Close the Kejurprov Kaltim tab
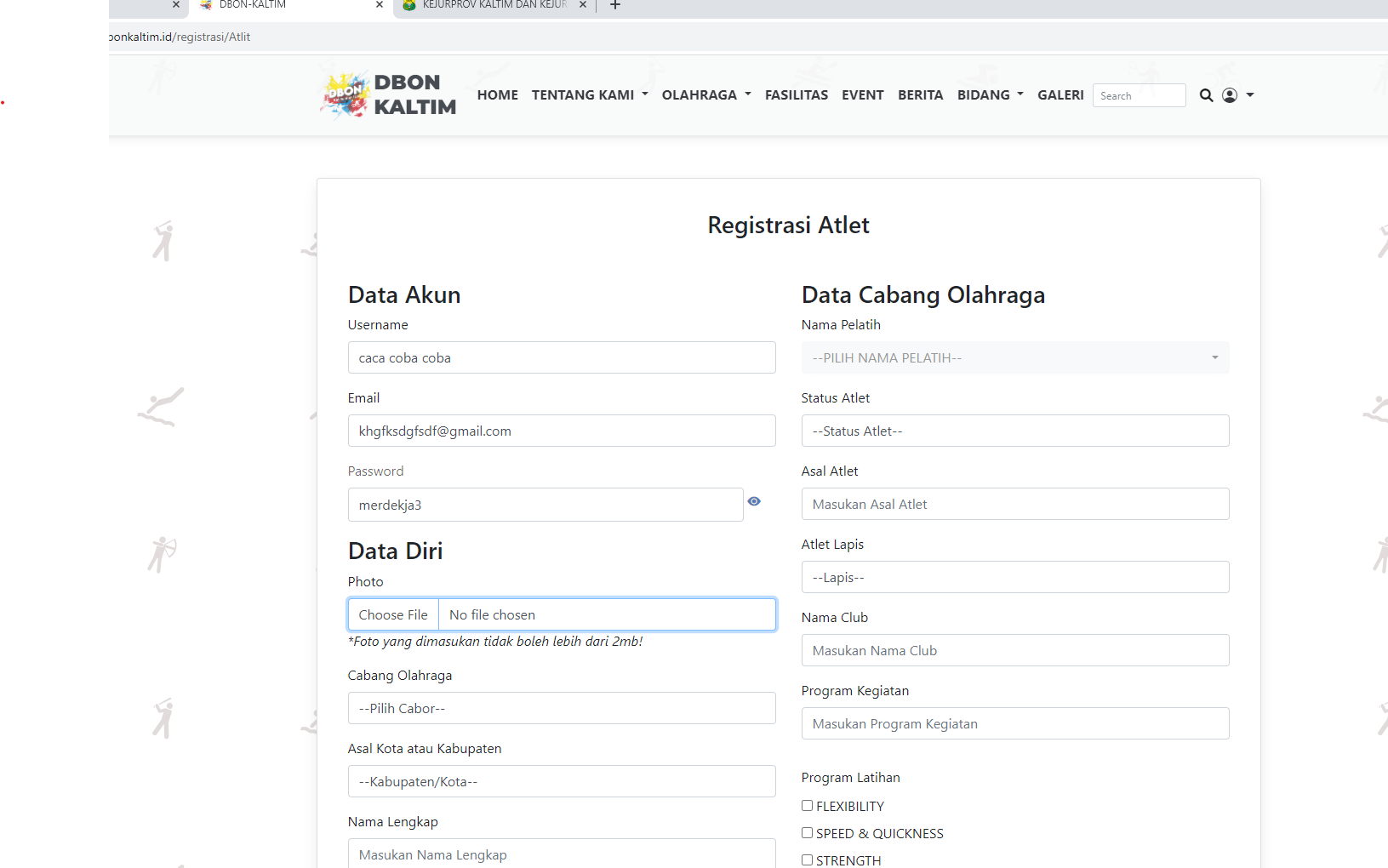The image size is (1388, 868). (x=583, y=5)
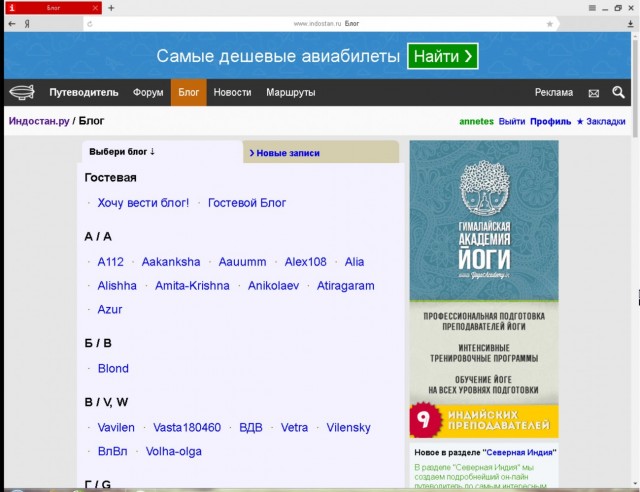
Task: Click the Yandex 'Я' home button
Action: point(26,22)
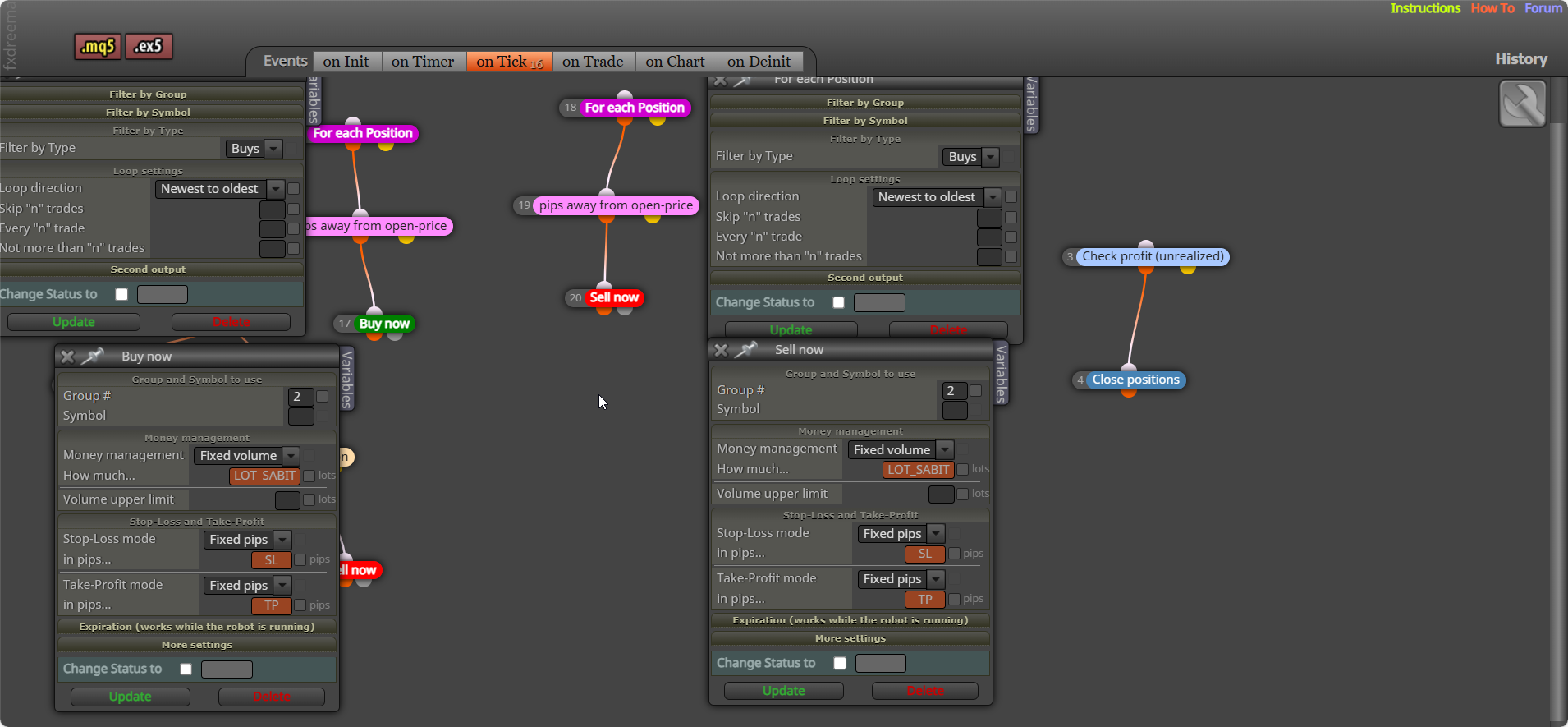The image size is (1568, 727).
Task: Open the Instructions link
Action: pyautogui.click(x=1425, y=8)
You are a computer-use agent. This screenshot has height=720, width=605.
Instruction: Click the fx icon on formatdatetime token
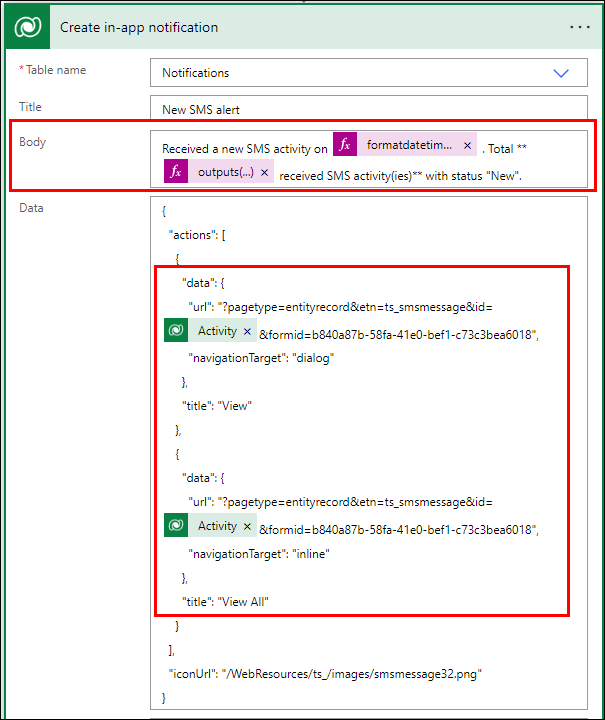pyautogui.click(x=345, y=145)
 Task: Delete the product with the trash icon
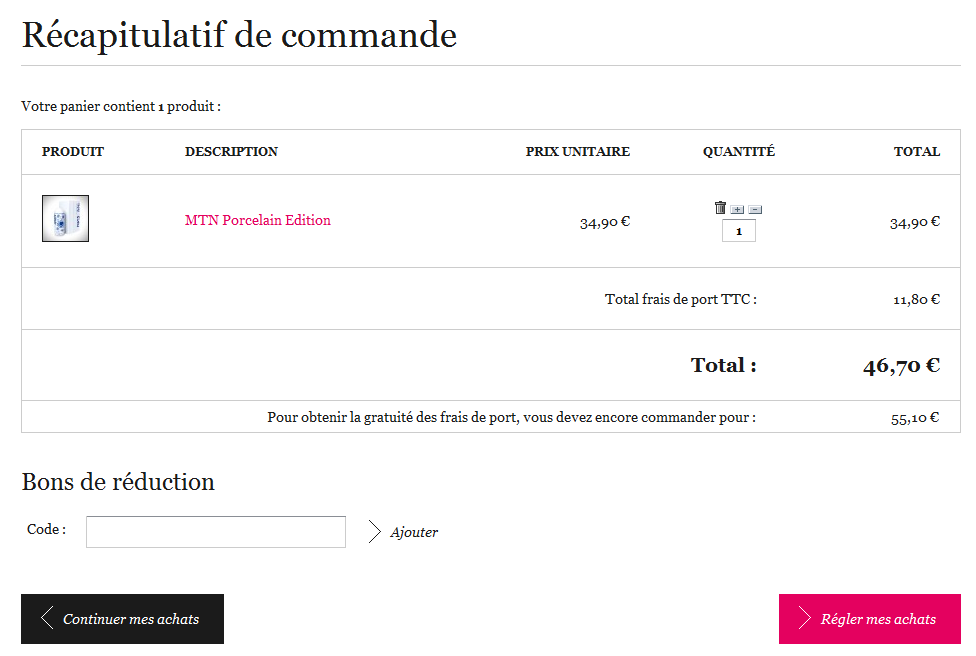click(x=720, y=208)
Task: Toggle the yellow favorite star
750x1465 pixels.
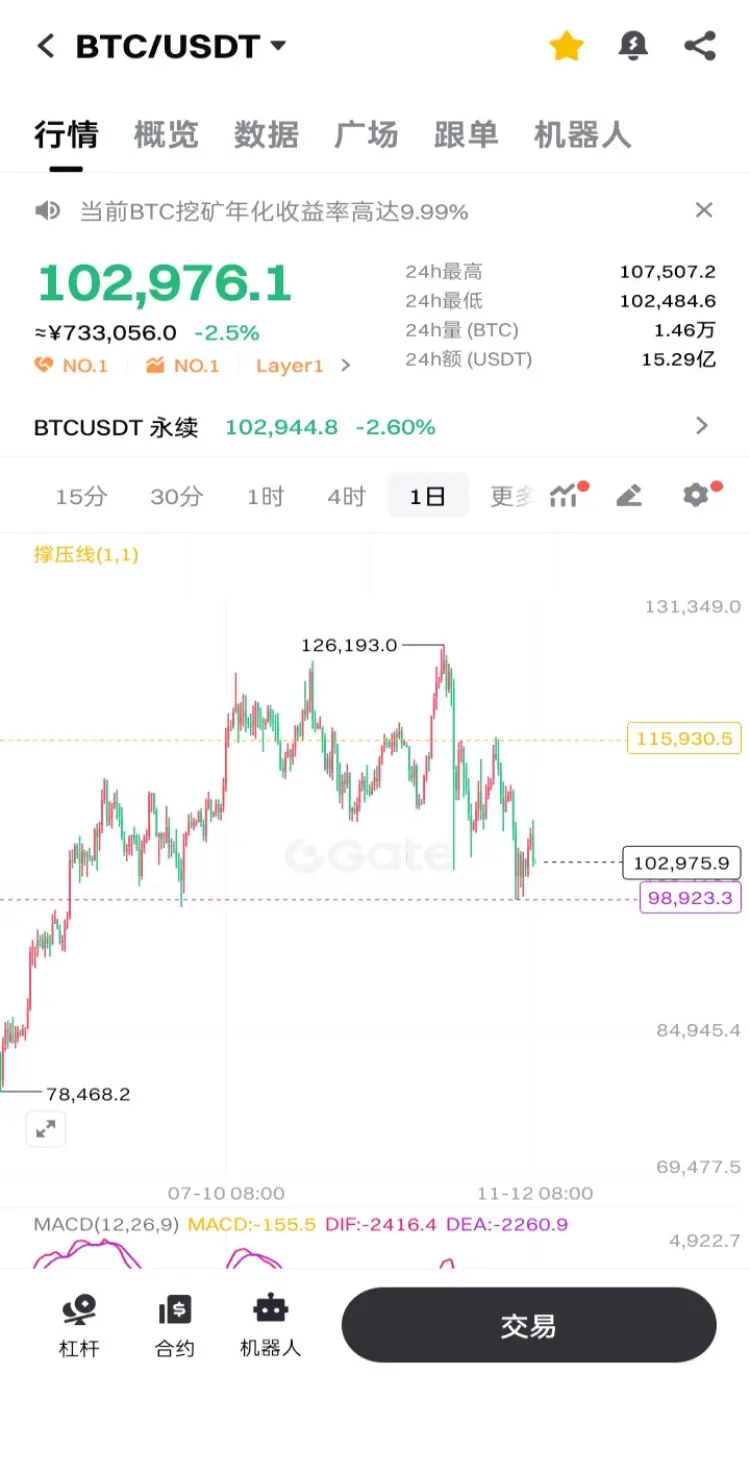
◆ ◆ ◆ ◆ ◆ ◆ ◆
■ EXERCISE OBJECTIVE ■
Could every entry above be printed again exactly, images excluded?

■ REPLY ■
Close the Kejurprov Kaltim tab
The image size is (1388, 868). (x=583, y=5)
Task: Click the Yandex 'Я' home button
Action: point(26,22)
The image size is (1568, 727).
Task: Open the Instructions link
Action: pyautogui.click(x=1425, y=8)
You are a computer-use agent. This screenshot has height=720, width=605.
Instruction: Click the fx icon on formatdatetime token
pyautogui.click(x=345, y=145)
 Task: Delete the product with the trash icon
click(x=720, y=208)
Task: Toggle the yellow favorite star
750x1465 pixels.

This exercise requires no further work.